Peter Dueben, ECMWF scientist working on numerical methods
I was one of the organisers of the workshop on Machine Learning for Weather and Climate Modelling that took place at Corpus Christi College in Oxford in the first week of September. The four-day workshop discussed how machine learning techniques could be used to improve weather and climate models in the future.
What is machine learning?
In general, machine learning tools can be used to develop a computer model that is able to represent a complex “system” from a large set of “input” and “output” data pairs. A “system” could be a human who is looking at a picture (input) and understand what is shown (output); a chess player who considers the position of chess pieces on the board (input) and decides the next move (output); or the driver of a car who is estimating the position and speed of a bike (input) and decides whether he will overtake (output). If there is a sufficient number of input/output pairs for training, machine learning can be used to develop numerical tools that can mimic the decision of a rather complex system.
How could machine learning be used in numerical weather prediction?
There are a large number of possible application areas for machine learning throughout the workflow of numerical weather prediction.
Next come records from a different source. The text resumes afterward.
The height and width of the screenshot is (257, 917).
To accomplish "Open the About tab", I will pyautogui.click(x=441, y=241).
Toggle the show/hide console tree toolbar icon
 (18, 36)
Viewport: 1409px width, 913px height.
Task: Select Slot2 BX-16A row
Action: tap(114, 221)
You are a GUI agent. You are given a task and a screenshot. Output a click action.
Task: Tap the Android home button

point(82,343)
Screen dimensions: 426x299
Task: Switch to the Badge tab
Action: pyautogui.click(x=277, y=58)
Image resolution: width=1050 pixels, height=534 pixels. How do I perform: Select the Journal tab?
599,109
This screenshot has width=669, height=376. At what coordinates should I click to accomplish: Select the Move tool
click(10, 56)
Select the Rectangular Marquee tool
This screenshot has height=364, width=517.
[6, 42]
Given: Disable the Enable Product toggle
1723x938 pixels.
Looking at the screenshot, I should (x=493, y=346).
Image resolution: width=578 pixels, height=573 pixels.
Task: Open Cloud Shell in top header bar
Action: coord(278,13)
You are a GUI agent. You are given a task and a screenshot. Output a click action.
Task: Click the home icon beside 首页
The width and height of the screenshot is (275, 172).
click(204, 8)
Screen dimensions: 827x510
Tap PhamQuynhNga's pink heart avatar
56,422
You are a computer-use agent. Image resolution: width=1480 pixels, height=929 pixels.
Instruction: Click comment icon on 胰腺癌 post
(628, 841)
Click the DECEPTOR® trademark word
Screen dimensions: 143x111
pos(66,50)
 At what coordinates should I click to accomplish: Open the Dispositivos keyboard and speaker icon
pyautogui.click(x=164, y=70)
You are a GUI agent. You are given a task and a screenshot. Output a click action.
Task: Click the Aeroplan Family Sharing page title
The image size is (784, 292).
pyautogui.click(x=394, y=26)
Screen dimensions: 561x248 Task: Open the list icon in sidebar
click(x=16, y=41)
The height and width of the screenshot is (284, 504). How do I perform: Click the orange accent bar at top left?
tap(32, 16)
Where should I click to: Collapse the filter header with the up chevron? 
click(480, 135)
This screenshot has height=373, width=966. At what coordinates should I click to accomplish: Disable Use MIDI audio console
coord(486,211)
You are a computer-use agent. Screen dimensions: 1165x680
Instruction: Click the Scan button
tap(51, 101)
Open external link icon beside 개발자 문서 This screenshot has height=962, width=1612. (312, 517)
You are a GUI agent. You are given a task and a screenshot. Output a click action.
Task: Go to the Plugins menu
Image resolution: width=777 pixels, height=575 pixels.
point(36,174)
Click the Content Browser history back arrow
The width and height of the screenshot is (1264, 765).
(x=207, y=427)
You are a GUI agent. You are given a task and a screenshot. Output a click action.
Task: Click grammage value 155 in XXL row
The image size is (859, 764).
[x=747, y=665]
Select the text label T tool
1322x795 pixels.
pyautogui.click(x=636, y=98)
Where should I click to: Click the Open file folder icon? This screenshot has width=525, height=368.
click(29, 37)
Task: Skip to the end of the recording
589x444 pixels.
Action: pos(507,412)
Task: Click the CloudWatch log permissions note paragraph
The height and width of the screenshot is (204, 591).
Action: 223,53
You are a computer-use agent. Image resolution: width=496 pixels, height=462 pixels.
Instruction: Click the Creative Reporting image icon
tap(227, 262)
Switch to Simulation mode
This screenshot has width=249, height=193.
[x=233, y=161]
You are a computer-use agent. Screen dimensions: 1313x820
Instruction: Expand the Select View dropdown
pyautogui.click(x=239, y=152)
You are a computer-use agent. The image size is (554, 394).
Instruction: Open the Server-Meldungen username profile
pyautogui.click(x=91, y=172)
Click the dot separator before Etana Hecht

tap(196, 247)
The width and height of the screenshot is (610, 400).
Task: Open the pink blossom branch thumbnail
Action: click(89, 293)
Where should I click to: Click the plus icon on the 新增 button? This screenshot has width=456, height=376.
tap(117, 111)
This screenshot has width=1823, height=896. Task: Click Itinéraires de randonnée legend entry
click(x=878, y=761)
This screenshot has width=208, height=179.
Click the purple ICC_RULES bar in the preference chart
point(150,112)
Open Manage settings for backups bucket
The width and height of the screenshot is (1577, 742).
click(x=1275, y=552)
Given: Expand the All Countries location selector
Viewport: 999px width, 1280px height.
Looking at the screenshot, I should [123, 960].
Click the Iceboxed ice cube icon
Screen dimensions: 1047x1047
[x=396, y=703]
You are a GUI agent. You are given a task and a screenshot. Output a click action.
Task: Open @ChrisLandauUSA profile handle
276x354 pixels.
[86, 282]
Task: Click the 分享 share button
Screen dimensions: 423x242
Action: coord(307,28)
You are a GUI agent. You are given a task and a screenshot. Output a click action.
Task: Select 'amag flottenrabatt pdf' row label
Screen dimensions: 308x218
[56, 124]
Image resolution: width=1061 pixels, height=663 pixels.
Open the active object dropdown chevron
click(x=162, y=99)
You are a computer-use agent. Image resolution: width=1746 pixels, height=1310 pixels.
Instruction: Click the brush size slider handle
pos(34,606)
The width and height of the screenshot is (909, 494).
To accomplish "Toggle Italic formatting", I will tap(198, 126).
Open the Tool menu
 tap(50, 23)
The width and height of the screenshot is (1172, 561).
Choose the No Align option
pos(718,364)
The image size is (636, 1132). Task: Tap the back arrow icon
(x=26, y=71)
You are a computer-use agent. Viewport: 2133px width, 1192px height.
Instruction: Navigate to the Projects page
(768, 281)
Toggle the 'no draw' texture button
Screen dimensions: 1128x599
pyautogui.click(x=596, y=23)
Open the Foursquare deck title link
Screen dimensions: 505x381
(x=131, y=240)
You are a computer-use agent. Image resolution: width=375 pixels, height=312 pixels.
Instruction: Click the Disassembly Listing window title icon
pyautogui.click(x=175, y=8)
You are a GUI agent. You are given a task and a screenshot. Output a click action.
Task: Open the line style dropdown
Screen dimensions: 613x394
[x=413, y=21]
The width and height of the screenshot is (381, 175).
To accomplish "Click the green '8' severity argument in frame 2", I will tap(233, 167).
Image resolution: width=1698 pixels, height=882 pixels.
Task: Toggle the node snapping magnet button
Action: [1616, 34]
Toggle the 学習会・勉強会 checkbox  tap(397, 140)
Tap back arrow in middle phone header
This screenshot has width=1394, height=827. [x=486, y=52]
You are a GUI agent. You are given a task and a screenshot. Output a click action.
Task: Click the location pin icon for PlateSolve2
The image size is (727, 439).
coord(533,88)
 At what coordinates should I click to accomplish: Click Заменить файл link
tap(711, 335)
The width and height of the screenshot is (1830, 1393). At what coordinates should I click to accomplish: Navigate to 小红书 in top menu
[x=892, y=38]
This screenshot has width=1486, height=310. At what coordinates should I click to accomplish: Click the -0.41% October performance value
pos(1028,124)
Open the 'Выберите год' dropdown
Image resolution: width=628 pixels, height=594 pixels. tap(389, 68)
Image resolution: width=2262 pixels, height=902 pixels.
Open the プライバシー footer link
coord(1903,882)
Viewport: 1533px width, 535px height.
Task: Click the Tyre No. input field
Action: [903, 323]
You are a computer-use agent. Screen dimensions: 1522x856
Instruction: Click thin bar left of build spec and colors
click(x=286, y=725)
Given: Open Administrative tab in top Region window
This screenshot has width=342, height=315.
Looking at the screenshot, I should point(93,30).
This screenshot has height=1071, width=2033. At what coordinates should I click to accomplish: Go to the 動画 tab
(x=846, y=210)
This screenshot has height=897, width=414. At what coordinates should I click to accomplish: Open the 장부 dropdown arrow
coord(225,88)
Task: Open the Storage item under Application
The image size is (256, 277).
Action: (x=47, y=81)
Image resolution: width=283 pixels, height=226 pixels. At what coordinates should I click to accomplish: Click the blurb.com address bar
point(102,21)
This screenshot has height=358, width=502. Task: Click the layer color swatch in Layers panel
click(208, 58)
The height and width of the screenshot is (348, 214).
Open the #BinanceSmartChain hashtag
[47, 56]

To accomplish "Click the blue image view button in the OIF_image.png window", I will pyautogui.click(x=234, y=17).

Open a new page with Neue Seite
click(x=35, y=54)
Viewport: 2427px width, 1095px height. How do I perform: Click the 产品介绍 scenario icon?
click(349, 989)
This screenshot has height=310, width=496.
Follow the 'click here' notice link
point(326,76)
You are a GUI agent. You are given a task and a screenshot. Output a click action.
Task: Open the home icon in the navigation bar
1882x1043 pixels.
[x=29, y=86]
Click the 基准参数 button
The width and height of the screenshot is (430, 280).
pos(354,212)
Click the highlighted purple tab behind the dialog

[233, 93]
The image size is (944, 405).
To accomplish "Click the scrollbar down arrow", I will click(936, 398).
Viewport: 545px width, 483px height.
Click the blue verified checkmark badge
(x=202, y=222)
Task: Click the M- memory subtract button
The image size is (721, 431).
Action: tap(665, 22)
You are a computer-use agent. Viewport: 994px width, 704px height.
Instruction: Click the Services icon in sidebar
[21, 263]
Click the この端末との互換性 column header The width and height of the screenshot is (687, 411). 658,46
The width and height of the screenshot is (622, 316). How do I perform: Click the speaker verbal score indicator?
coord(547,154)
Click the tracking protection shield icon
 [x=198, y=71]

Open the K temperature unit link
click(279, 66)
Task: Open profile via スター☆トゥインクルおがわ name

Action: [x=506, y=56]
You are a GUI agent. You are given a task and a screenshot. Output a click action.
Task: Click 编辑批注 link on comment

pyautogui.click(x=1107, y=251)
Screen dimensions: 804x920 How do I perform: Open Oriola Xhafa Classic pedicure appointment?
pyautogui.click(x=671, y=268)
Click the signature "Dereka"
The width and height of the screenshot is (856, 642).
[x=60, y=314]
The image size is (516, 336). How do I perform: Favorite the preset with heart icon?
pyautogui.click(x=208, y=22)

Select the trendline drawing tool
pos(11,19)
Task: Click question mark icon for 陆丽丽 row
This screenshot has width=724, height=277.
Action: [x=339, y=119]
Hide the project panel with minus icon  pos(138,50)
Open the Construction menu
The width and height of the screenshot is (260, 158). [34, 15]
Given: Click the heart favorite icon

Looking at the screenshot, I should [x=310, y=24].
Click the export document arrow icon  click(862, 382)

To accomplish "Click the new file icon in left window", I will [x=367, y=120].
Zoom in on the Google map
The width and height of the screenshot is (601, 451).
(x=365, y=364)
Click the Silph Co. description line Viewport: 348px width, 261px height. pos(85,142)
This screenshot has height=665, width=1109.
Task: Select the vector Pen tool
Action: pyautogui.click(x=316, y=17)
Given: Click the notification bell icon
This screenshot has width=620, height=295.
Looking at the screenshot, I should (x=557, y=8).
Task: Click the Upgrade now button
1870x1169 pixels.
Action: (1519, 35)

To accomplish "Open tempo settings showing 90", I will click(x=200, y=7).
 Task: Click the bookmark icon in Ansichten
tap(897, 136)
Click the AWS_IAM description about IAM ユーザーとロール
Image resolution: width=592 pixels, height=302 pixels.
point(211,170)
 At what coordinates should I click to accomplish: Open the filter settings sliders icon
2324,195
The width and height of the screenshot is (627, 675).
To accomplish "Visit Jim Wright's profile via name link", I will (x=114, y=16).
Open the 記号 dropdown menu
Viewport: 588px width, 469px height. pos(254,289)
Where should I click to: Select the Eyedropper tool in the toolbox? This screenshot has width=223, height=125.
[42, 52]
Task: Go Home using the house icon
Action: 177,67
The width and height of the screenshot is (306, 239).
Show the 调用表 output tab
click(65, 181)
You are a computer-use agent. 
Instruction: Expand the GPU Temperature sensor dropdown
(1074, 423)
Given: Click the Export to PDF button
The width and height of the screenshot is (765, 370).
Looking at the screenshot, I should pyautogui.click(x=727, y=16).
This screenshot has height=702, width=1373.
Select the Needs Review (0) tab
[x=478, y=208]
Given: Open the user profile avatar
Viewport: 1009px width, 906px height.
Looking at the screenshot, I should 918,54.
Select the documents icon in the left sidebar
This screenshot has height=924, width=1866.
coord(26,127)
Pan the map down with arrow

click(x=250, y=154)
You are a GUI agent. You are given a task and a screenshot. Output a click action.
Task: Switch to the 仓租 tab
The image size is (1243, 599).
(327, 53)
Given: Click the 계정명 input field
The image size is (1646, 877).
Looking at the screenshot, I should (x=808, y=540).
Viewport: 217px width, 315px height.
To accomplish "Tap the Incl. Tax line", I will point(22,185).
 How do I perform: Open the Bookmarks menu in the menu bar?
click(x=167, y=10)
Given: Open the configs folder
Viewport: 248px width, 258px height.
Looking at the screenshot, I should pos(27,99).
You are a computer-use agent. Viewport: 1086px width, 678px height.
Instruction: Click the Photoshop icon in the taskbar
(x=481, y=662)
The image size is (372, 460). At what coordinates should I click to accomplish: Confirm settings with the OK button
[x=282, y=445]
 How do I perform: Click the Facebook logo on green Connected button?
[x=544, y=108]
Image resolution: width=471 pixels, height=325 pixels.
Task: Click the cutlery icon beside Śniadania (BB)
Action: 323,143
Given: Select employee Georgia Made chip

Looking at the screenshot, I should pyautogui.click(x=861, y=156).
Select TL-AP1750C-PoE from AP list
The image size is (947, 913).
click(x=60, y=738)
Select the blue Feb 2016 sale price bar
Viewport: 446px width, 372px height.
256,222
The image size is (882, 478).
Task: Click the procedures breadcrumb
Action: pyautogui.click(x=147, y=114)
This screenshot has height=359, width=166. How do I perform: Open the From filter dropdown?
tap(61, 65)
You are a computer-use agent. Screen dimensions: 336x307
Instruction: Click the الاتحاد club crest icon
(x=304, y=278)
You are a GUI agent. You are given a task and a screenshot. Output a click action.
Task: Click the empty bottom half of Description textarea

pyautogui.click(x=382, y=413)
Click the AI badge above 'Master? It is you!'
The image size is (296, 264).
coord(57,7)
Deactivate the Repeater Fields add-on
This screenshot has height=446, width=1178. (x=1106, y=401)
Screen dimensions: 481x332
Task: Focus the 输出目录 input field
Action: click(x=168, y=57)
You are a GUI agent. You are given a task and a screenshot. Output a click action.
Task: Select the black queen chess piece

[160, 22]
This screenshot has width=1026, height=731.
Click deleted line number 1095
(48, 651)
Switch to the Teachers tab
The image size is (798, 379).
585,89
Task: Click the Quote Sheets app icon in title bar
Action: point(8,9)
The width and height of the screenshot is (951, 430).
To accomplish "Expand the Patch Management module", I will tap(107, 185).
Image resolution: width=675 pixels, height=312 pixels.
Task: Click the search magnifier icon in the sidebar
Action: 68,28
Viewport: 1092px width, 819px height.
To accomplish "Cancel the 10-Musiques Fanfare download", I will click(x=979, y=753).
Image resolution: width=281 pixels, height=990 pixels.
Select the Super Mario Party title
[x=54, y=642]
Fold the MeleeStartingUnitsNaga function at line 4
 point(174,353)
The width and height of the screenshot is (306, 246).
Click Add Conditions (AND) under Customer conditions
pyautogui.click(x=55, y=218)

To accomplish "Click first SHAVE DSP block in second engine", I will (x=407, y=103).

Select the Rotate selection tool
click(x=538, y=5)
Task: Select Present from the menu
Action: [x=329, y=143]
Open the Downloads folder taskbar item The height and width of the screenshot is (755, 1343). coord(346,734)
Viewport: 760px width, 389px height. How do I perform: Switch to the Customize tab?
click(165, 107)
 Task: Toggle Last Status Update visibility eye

Here, the “system” could be a tool to pick and bias-correct observations that are used within data assimilation; a tool to project real-world observations into a representation of variables as they are used within models; or a part of the numerical forecast model – such as the radiation scheme which predicts the heating of the atmosphere given surface temperature, cloud patterns and incoming radiation from the sun. It could also be a tool that is used in post-processing of the output of a weather forecast model, for example to detect extreme weather events in forecasts or to bias-correct forecasts for a specific location.
In fact, the workshop presentations covered a large number of application areas within the weather and climate modelling workflow. It was really inspiring to learn about the areas in which machine learning tools have already been used successfully and those areas where more work will be required for machine learning to become as good as conventional tools.
The use of machine learning methods is not fundamentally new to weather and climate modelling and it can be argued that machine learning is standard within many areas of research already, for example when calculating the correlation of two variables within forecasts. It can also be argued that the process of data assimilation, as it is used at ECMWF to generate initial conditions for numerical weather forecasts, can be viewed as a machine learning application. However, the development of new tools – such as deep neural networks with a huge number of degrees-of-freedom – allows us to approach systems with machine learning that are much more complex than conventional application areas. Furthermore, with today’s computing infrastructure, much more data for input and output pairs can be stored and processed and this makes machine learning tools much more powerful than in the past.
In fact, machine learning is strongly influencing the development of future supercomputers. This means that the community of weather and climate modelling will need to learn in the near future how to make efficient use of such hardware optimised for very specific applications (requiring the use of dense linear algebra at very low numerical precision).
Progress and challenges
During the workshop more than 100 scientists from around the world discussed progress and challenges of machine learning in weather and climate modelling via talks, poster presentations, and breakout groups. The workshop brought together researchers from meteorology and Earth sciences, computing, applied mathematics, and statistics as well as scientists from universities, weather and climate research centres and industry. Four members of staff from ECMWF attended the workshop, with three presenting talks.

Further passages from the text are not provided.